The cardiac monitor 30 further includes a third electrical conductor 608 covering a third discrete portion of the enclosure for forming a reference electrode. The circuit means utilized within the enclosure 32 may be the electrical circuitry previously described in accordance with the preferred embodiment of the present invention.

It will be noted that the first and second electrical conductors 604 and 606 are equally spaced from the third electrical conductor 608. This ensures symmetrical sensing of heart activity at the electrodes 604 and 606. In forming the electrodes 604 and 606, the header may be formed from electrically insulating material with the first and second electrical conductors being an electrically conductive coding covering the respective discrete portion of the header.

Referring now to FIG. 27, it illustrates a still further implantable cardiac monitor 30 embodying the present invention. The cardiac monitor 30 of FIG. 27 is similar to the cardiac monitor 30 of FIG. 26 except that in addition to electrodes 604 and 606, it additionally provides for electrode means 34 and 36 of the type previously described. However, as will be noted in FIG. 27, the cardiac monitor 30 there illustrated also includes a second header 610 in addition to the header 602. The enclosure 32 includes an additional perimeter 612 with the additional header 610 sealingly engaging the additional perimeter 612. Within the additional or second header 612 is the telemetry means coil antenna 116 as illustrated in FIG. 3. Because the telemetry means is located within the insulative header 610, efficient telemetry of data to be retrieved by the cardiologist will be provided. In accordance with this preferred embodiment, the enclosure 32 may enclose the electrical circuitry previously described.

In addition to the foregoing, the cardiac monitor of FIG. 27 includes a further discrete electrode 614. This further electrode 614 may be utilized for providing the aforementioned low energy subcutaneous stimulations to the patient for purposes of providing the patient with the alarms as previously described.

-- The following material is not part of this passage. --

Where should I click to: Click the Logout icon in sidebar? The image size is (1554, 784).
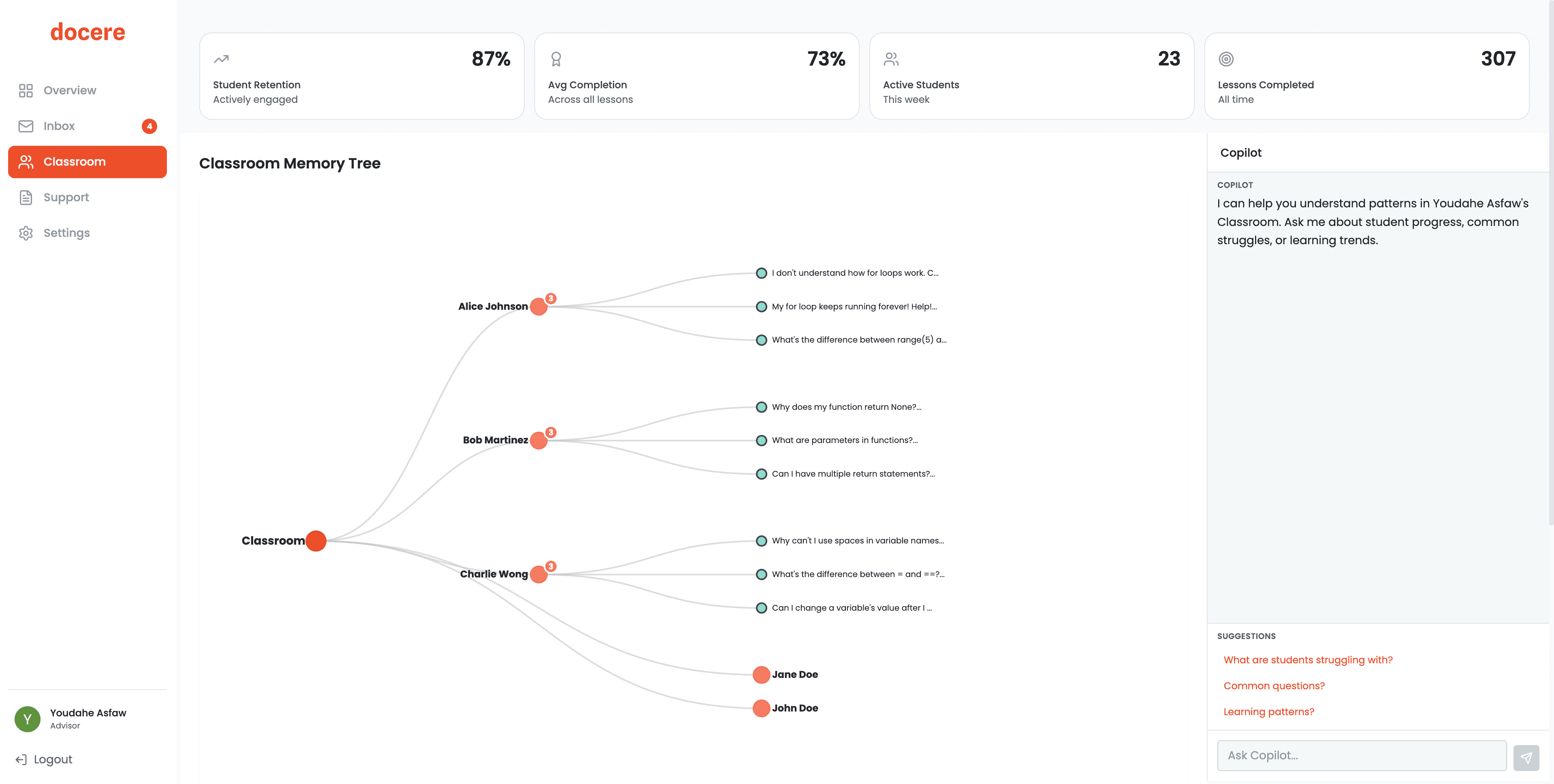(x=21, y=759)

While particular embodiments of the present invention has been shown and described, modifications may be made, and it is therefore intended in the appended claims to cover all such changes and modifications which fall within the true spirit and scope of the invention.

Claims

1. An electrode system for use with a fully implantable cardiac monitor of the type including electrical circuitry for monitoring the physiology of the human heart and having an enclosure for containing said electrical circuitry, said electrode system comprising:

first and second flexible insulative conduits;

first and second electrode means carried by each of said first and second conduits respectively, said first and second electrode means comprising strip electrode means including an elongated strip of flexible material including a plurality of spaced apart discrete conductive electrodes embedded therein, said electrodes having an exposed major surface, each said elongated strip of flexible material including opposing longitudinal walls and a plurality of spaced apart fixation projections projecting from said longitudinal walls, said fixation projections forming acute angles with said longitudinal walls;

conductor means extending through said first and second conduits and into said header for coupling said electrodes of said first and second electrode means to said electrical circuitry,

said conduits and said electrode means being implantable beneath the skin of a patient to dispose said electrodes in non-touching proximity to the heart for establishing electrical contact between said electrodes and the heart.